Vanilla Forums 2.6
28 May 2018
Vanilla Forums version 2.6 is now available (major release).
Upgrading to Vanilla Forums 2.6
Vanilla Forums 2.6 can be upgraded to (or installed) using any of Installatron's products. Use Installatron's optional Automatic Update feature to automatically apply Vanilla Forums updates as new versions are released, or use Installatron's Clone feature to duplicate an existing Vanilla Forums install to test the 2.6 upgrade prior to applying it live. Get started managing your Vanilla Forums installations with Installatron
What's New in Vanilla Forums 2.6
Security
- Prevent activity record data from leaking in AJAX response.
- Fix XSS in Editor attachment viewer.
- Fix XSS is SSO connection screen.
- Regenerate confirmation code when changing email address.
- Require confirmation of manually-entered emails during SSO.
- Fix permission check on private conversation participants adding messages.
- Fix permission-based email leaking in private conversations.
- Fix permission problem in "getRecord" function.
- Fix ownership checking of drafts before allowing overwrite.
- Blacklist the 'download' attribute from user-generated content.
- Fix our use of cURL to not allow non-HTTP redirects.
Highlights
- Users may now "Follow" categories.
- Recent Discussions page may be filtered to only show discussions from followed categories.
- This feature must be enabled in the Dashboard.
- Enabling it adds a new menu to the Recent Discussions page, so theming conflicts should be checked.
- We removed the old "Mute" function for categories to make room for this new feature.
API v2
- New addon "API v2 Docs" (in plugins/swagger-ui) is now part of the default package and on by default in new installs.

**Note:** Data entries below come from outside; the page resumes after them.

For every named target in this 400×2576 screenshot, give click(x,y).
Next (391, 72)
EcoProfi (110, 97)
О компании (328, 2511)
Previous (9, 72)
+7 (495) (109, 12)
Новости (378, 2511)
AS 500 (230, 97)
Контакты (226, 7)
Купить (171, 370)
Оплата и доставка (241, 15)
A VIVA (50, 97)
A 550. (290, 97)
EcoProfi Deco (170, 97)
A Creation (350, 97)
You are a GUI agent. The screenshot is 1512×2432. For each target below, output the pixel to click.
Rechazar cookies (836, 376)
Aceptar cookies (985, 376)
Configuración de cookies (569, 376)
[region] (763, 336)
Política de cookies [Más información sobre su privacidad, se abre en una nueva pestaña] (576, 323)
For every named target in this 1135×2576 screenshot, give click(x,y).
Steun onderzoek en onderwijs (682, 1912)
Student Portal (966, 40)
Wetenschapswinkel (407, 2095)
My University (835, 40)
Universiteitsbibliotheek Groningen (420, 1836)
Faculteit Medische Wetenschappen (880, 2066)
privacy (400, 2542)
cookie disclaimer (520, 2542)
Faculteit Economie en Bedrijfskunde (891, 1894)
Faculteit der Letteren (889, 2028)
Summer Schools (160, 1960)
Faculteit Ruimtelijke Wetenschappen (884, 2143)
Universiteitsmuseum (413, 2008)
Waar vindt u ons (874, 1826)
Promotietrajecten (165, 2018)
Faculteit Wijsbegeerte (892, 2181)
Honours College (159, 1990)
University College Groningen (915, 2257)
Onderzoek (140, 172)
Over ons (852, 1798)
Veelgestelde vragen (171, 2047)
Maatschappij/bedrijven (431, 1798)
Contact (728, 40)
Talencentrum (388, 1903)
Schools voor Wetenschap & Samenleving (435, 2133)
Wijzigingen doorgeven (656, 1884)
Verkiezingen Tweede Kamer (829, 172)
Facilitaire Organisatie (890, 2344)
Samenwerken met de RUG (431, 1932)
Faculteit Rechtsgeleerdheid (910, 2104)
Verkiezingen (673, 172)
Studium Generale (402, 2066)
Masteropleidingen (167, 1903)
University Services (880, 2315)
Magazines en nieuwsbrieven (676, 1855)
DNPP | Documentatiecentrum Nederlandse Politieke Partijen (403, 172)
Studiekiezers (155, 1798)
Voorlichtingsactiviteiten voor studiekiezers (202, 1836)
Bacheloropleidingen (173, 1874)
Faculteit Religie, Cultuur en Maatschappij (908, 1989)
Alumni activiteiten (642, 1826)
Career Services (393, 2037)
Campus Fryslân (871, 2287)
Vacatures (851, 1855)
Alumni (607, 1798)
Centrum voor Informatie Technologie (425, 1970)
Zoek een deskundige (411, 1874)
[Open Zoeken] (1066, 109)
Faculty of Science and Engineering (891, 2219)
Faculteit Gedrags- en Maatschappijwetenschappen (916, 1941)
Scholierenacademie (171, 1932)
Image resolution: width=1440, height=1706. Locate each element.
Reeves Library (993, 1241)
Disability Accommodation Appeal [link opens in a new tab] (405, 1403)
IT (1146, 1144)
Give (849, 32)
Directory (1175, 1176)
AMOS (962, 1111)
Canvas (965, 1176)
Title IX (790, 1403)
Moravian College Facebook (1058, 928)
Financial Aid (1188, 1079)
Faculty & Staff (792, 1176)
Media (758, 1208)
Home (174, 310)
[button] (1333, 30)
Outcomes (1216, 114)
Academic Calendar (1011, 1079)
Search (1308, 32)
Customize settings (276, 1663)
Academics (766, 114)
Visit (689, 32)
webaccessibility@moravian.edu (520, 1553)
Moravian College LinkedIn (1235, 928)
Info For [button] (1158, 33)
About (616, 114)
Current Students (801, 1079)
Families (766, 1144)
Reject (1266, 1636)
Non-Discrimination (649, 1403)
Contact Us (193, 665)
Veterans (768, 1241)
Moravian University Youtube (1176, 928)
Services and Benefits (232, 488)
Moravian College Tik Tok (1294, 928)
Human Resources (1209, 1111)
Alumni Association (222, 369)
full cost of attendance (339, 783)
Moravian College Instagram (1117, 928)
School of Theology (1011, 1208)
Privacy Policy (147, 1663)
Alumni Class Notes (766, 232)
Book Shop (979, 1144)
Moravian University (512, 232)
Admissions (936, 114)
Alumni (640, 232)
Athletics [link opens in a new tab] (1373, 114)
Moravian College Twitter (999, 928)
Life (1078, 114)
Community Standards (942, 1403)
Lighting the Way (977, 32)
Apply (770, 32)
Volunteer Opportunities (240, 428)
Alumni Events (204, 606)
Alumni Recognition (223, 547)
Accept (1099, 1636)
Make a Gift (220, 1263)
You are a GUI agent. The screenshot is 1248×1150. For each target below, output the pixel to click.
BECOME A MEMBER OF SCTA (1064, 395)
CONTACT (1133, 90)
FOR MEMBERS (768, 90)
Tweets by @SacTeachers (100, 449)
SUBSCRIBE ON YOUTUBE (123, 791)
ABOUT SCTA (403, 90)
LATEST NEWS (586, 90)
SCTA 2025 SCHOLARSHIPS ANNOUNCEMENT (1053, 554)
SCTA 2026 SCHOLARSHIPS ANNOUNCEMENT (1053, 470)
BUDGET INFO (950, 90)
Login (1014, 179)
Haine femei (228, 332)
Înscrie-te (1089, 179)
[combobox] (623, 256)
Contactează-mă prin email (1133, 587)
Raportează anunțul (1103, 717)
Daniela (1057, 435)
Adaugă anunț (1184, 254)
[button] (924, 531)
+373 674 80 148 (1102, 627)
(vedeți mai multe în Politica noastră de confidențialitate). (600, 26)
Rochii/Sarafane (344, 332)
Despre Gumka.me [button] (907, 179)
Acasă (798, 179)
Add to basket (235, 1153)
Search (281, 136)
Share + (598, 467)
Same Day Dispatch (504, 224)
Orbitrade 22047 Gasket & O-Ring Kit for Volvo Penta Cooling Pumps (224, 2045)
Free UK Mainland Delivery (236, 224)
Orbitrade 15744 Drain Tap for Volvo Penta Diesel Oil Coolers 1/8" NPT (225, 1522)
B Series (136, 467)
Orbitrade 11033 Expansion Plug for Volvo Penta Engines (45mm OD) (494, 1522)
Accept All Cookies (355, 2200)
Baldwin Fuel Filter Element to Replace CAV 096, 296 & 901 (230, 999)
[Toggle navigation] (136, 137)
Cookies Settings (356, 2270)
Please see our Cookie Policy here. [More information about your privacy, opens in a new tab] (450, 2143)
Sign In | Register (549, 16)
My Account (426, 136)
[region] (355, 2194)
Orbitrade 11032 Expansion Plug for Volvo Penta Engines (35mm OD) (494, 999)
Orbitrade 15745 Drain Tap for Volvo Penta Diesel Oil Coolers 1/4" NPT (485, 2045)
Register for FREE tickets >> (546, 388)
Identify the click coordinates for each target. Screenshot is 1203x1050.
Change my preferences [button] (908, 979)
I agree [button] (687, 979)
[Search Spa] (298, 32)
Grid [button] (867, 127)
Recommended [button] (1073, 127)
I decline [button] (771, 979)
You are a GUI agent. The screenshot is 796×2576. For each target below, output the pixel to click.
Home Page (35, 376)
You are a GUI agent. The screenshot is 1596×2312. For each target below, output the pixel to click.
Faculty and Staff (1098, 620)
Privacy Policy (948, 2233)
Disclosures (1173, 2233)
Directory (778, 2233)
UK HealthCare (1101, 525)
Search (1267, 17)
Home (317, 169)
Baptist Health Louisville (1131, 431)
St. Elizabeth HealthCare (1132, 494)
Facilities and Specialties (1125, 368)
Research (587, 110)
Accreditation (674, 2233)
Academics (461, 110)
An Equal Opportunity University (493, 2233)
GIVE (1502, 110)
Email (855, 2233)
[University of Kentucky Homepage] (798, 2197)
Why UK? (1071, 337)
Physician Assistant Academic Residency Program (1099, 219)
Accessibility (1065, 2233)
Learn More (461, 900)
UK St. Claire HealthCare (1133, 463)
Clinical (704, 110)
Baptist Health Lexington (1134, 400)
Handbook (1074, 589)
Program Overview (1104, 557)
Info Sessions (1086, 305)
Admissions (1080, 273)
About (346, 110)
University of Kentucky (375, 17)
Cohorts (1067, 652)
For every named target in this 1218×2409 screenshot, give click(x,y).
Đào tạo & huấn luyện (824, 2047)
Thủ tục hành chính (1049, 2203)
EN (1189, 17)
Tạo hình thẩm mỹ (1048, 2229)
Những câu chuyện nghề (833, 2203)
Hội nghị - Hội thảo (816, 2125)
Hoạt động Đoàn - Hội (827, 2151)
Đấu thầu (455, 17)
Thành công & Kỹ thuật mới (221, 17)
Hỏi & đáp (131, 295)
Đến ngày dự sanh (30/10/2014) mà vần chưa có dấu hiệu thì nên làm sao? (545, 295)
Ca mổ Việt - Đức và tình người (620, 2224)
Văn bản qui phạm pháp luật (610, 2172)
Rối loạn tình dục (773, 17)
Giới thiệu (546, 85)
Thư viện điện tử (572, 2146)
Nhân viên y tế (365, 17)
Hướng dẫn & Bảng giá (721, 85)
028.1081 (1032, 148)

- It adds API documentation to the Dashbord menu.
- The API documentation auto-builds when accessed, giving you custom docs that are specific to what addons you currently have enabled on your site.
- Add API v2 support for search.
- API change for Q&A addon: A discussion that is a Question can no longer be updated or deleted from the discussion endpoint. It must use the new Ideation or Q&A endpoints. This prevents loss of data integrity for their current status.
- API: Add pagination information to response headers for multiple endpoints.
- API: Add filtering by archived status to categories endpoint.
- Allow the API v2 to authenticate with API v1 access tokens.
- API docs: Parameters of type 'enum' now correctly list all values that are accepted.
Bug Fixes
- Fix ability to delete items in moderation logs.
- Fix spider crawling errors for non-existent pages.
- Fix image upload button not always appearing in Advanced Editor and Signature editing.
- Fix filter menus showing for guests on Recent Discussions and categories root.
- Add "none found" message to category pages with no categories.
- Fix image cropper overflow when editing avatars.
- Fix broken links to theme documentation from dashboard.
- Update redirection after adding a category.
- Update System user's default avatar.
- Rename database column GDN_Session.DateExpire to DateExpires to match conventions and fix structure update problem.
- Fix translations for file upload error messages.
- Fix Google+ SSO link to signin.
- Make 'image upload' button on by default in Editor.
- Fix user search by IP not returning results
- Adjust comment editing permission checks to avoid re-querying the database unnecessarily.
- Multiple accessibility improvements.